- **TASK PROMPT**
Would you write out the lines below exactly, from the one containing "Image resolution: width=724" to the very last, but without the pictures?
::: RECORDS FOR PROCESSING
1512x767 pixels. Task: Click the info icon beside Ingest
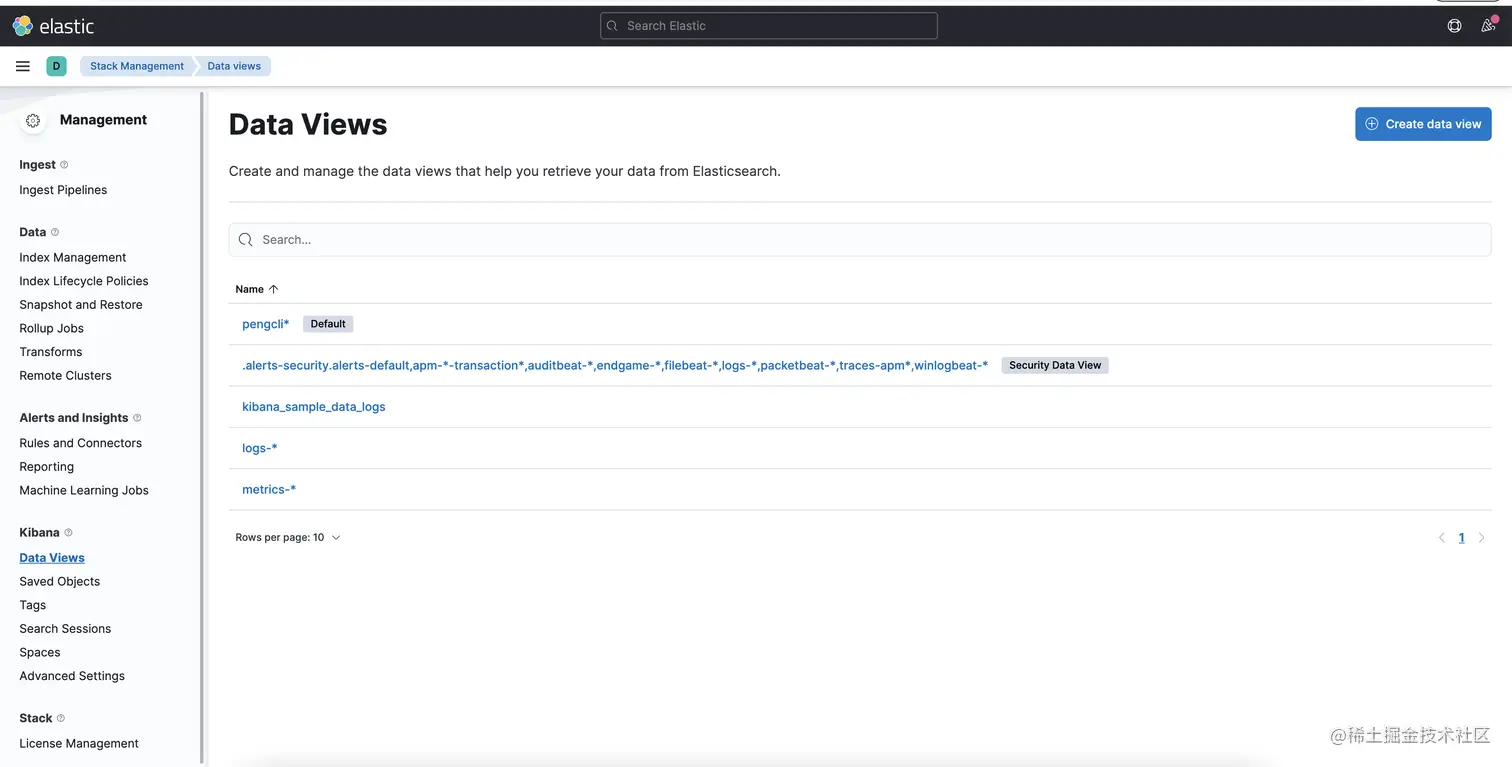[x=64, y=165]
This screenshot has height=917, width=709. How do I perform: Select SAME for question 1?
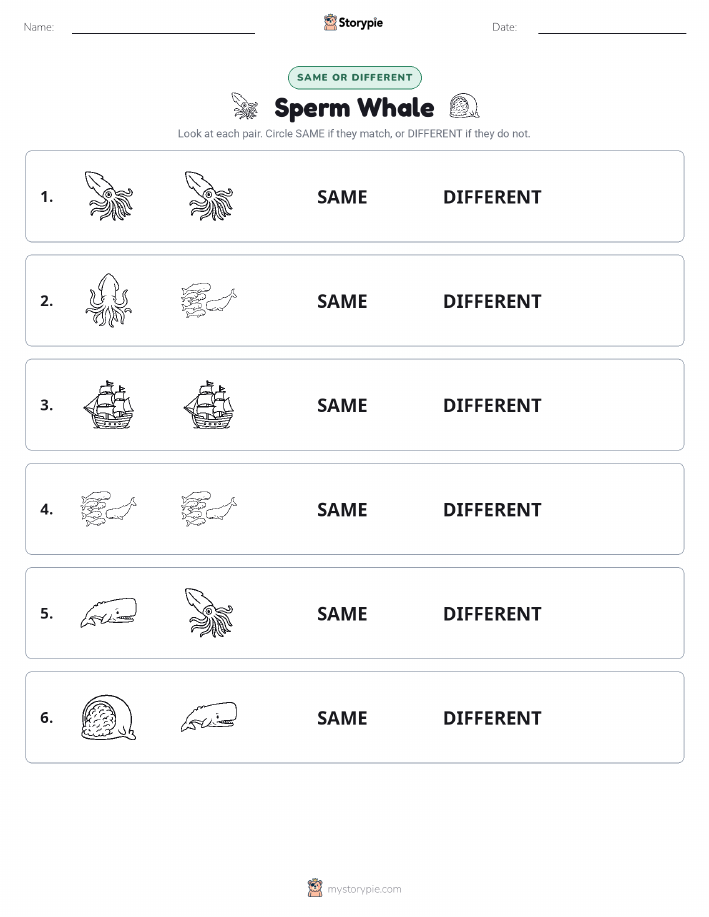[342, 197]
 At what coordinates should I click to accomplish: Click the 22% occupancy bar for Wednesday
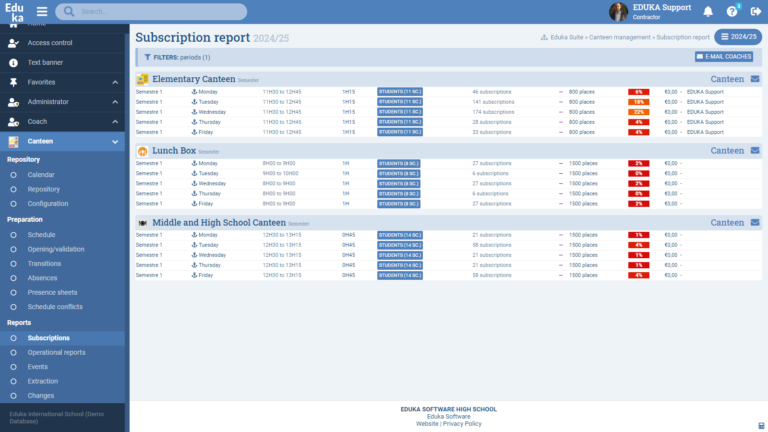coord(638,112)
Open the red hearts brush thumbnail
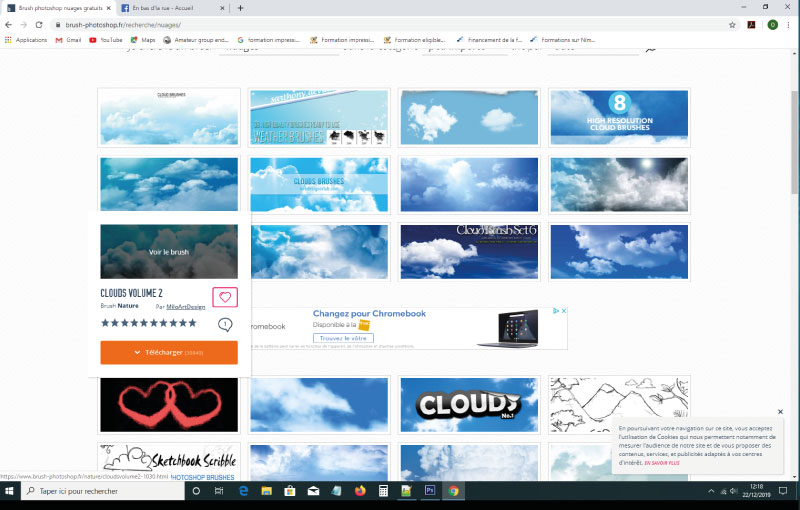Viewport: 800px width, 510px height. click(x=169, y=405)
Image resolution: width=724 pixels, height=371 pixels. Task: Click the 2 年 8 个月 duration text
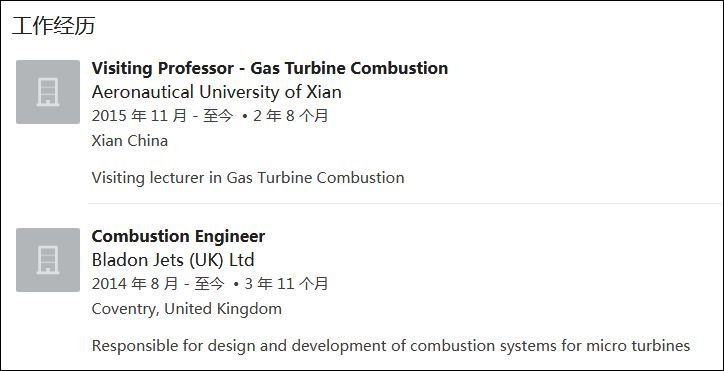tap(291, 116)
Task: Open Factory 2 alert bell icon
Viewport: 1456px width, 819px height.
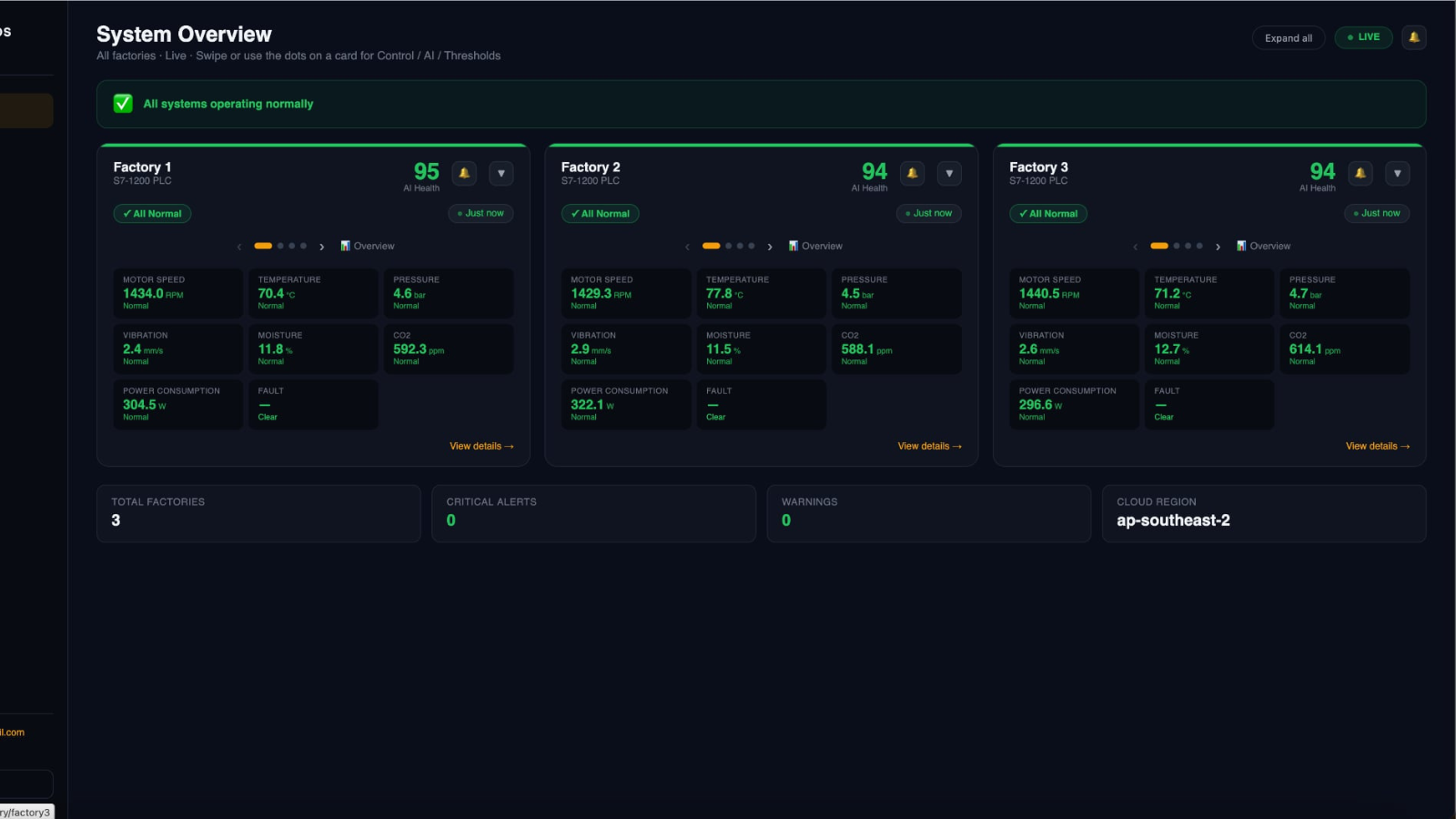Action: click(x=912, y=173)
::::::
- **RESULT**
Image resolution: width=724 pixels, height=371 pixels. Task: Click the 2 年 8 个月 duration text
tap(291, 116)
Task: Open Factory 2 alert bell icon
Viewport: 1456px width, 819px height.
Action: click(x=912, y=173)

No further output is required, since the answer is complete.